# INPUT MATERIAL:
------------------------------------
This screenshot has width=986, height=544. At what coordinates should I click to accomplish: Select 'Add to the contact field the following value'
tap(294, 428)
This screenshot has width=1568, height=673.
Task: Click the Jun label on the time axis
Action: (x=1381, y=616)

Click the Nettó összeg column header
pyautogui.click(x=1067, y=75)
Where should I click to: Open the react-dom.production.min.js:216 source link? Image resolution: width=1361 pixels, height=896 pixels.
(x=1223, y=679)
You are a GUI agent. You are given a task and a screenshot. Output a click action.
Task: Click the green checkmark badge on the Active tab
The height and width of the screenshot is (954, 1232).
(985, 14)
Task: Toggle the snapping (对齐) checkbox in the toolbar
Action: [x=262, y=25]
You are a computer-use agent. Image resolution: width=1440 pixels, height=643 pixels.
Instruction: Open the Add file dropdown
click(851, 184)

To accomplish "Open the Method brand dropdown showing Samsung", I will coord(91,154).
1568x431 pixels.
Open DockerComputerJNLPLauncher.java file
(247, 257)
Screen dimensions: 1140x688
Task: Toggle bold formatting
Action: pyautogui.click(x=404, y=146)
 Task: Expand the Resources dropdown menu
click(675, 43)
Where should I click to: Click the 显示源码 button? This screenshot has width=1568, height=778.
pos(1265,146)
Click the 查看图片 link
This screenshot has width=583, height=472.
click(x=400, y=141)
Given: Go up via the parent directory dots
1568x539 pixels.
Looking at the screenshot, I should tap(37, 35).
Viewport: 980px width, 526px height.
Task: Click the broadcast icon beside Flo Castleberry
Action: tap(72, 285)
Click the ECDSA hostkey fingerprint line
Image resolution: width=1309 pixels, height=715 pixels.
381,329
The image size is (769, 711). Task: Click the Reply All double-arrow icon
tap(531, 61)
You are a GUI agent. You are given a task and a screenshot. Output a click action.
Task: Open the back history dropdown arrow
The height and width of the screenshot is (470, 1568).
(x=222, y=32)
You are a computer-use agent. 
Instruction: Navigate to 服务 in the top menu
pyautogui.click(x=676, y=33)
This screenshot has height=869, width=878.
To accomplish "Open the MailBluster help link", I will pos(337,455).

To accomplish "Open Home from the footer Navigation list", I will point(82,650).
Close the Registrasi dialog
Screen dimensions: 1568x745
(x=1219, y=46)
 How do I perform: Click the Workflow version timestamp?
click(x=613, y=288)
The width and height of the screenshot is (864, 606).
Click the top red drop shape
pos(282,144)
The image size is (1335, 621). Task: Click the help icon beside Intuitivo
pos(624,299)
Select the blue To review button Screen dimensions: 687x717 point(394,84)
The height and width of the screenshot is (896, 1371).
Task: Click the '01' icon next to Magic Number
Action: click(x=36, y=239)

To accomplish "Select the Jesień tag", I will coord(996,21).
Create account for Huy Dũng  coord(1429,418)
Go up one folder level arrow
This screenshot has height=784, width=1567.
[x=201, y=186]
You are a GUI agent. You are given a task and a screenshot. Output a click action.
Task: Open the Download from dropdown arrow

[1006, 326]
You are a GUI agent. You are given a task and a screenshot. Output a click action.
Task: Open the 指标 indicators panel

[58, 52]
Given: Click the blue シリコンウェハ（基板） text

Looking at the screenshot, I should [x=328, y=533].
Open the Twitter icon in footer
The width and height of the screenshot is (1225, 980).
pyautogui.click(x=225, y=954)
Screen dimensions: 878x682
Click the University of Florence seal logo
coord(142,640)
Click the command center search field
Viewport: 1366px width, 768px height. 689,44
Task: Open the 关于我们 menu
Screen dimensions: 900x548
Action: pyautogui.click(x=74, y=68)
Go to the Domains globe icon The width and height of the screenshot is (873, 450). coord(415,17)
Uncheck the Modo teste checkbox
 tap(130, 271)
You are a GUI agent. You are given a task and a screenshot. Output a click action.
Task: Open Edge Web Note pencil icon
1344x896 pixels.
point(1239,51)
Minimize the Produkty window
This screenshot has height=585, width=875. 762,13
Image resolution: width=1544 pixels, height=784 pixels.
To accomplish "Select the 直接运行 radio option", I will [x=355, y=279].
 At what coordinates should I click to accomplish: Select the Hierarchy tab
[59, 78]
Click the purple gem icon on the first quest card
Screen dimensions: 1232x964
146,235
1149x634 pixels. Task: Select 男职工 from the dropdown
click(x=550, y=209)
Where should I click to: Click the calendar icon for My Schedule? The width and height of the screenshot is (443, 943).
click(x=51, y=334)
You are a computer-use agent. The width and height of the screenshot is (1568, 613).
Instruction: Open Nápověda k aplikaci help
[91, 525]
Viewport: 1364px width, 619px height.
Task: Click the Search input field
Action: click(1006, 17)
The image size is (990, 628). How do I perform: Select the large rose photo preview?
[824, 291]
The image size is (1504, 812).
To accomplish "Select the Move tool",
------------------------------------
# AIM:
Count the lines above that contain the string "size", and reply with that count alone.

# RESPONSE TO THIS EXERCISE:
4